The World Health Organization warned Monday that the economic boom in Asia, especially in China and India, will hasten climate change and bring serious health implications unless urgent actions are taken.

Asia is too preoccupied with economic development to put priority on environmental issues, WHO Regional Director for the Western Pacific Shigeru Omi said.

"This is the center of economic development, India, China, but the consequences of mishandling (the environment) affect everybody," Omi told reporters on the sidelines of the WHO Workshop on Climate Change and Health in Southeast and East Asian Countries in Kuala Lumpur.

In his speech to open the workshop, Omi said the root cause of climate change is increasing emissions of greenhouse gasses and Asia is set to become a major culprit.

"In recent years, energy consumption in Asia has sharply increased due to rapid economic expansion and industrialization in countries such as China and India.
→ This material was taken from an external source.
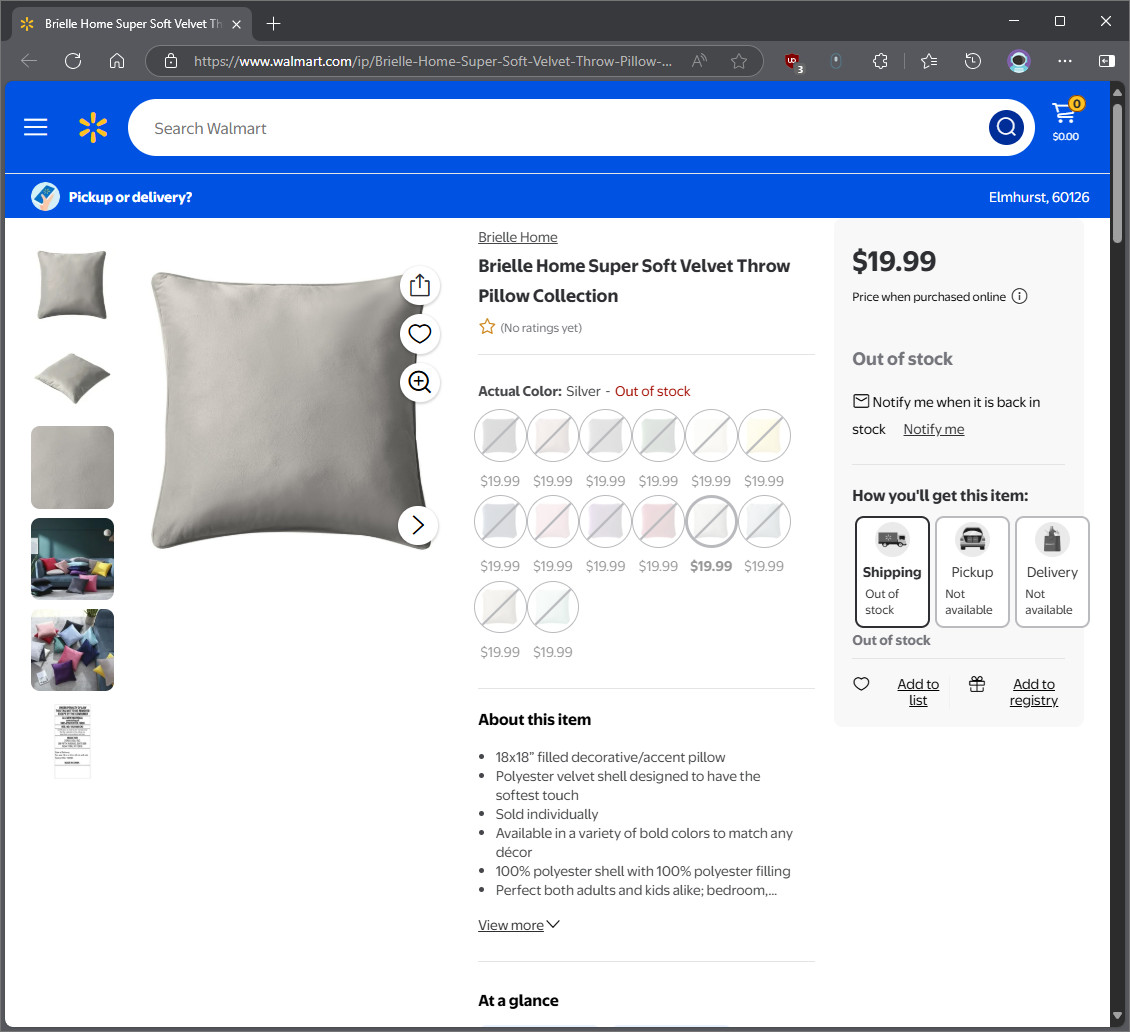Expand View more item details
1130x1032 pixels.
click(x=519, y=925)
Asia's share of greenhouse gas emissions in the world is expected to grow larger, and urgent action is needed to mitigate this situation," he said.

As temperatures worldwide rise, there has been an increase in the frequency and intensity of typhoons, flooding and droughts.
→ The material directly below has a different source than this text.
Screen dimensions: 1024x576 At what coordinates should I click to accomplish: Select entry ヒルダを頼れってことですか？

The economic impact aside, diseases like malaria are now emerging in places where they did not exist before like South Korea, Omi said. Dengue hemorrhagic fever continues to plague urban areas.

To illustrate his point, Omi said, "In Singapore, the mean annual temperature rose from 26.9 C in 1978 to 28.4 C in 1998 and the number of dengue fever and dengue hemorrhagic fever cases increased more than 10-fold, from 384 in 1978 to 5,258 in 1998."

In Shanghai, he said, in the summer of 1998, heat-related mortality increased to three times the norm after several days of temperatures hitting above 40 C.

He urged Asian countries to deal with climate change as urgently as they tackle communicable diseases like avian flu.

"This kind of preparedness must be applied to environmental issues because we know it's just a matter of time, environmental disaster will come," Omi said.

He proposed that governments develop innovative policies like tax incentives and subsidies to encourage use of clean and energy-saving technologies.

Developed countries, he said, can help poorer nations with environmentally friendly technologies.

"It is time to give more attention and focus on global warming issues, more sustainable economic development. We need wisdom to strike a balance between the two," he added.
The four-day workshop that started Monday, attended by experts from 16 countries and various international organizations, is a prelude to the first ministerial meeting on environment and health in Southeast and East Asian countries to be held in Bangkok on Aug. 8-9.

As the global mean temperature is forecast to increase by as much as 6 C by the end of the century, these meetings aim to undertake measures to deal with the situation.

A recent study by the WHO has estimated that climate change directly or indirectly contributes to about 77,000 deaths in Asia and the Pacific annually, representing about half of the world's total deaths attributed to climate change.